Australia’s sharemarket continues to surge amid ongoing central bank stimulus and expectations that Covid vaccinations will allow a rapid reopening of the global economy.

Rising US and European markets and mostly positive results from corporate Australia saw the local bourse hit a record high this week despite the negatives.
Rising US and European markets and mostly positive results from corporate Australia saw the local bourse hit a record high this week despite the negatives.

Australia’s sharemarket continues to surge amid ongoing central bank stimulus and expectations that Covid vaccinations will allow a rapid reopening of the global economy.

Rising US and European markets and mostly positive results from corporate Australia saw the local bourse hit a record high this week despite stretched valuations, a bear market in iron ore prices, a worsening short-term economic outlook and the risk of longer-term damage from lockdowns as business confidence plunged to its second-lowest point since the global financial crisis.

Despite growing expectations of a pullback in shares, the S&P/ASX 200 rose 1.2 per cent to a record high daily close of 7628.9 points following a 1.4 per cent rise in the S&P 500 on Wall Street since last Thursday.

After exceeding its June peak near 7400 in late July, the index has risen in 10 of the past 12 days.

A 0.5 per cent rise on Friday was its biggest one-day gain in almost two weeks.

While the local bourse has basically tracked Wall Street after the US Senate approved a $US1 trillion ($1.36 trillion) infrastructure plan this week, the August reporting season has seen 71 per cent of reporting companies either meet or exceed expectations for profit, according to AMP Capital.

####

#### WHAT IS BEING ASKED
What record high daily close did the S&P/ASX 200 reach, according to the sharemarket report?

#### DATA EXTRACT

####

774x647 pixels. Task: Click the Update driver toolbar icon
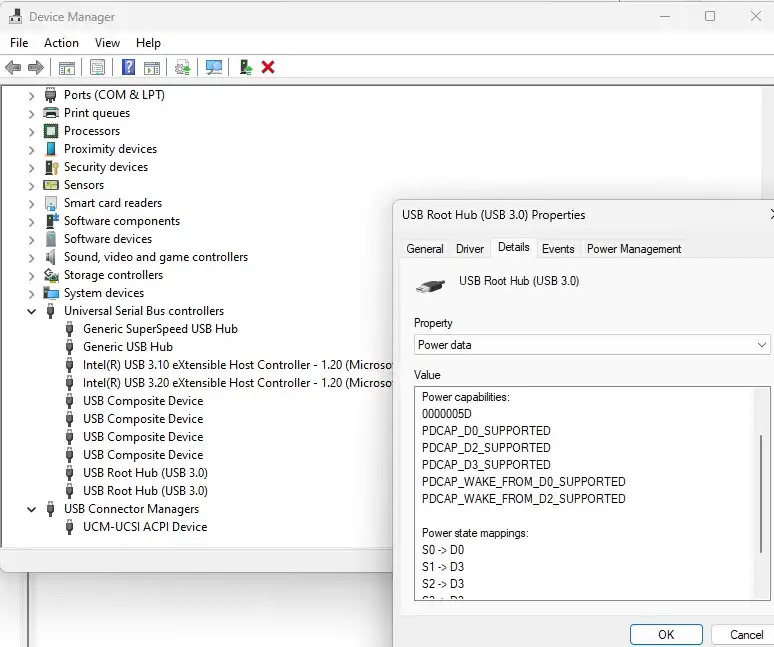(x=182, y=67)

####

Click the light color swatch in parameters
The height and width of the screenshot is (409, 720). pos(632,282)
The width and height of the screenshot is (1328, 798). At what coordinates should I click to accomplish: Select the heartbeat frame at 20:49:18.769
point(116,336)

####

#### FINISHED EXERCISE
7628.9 points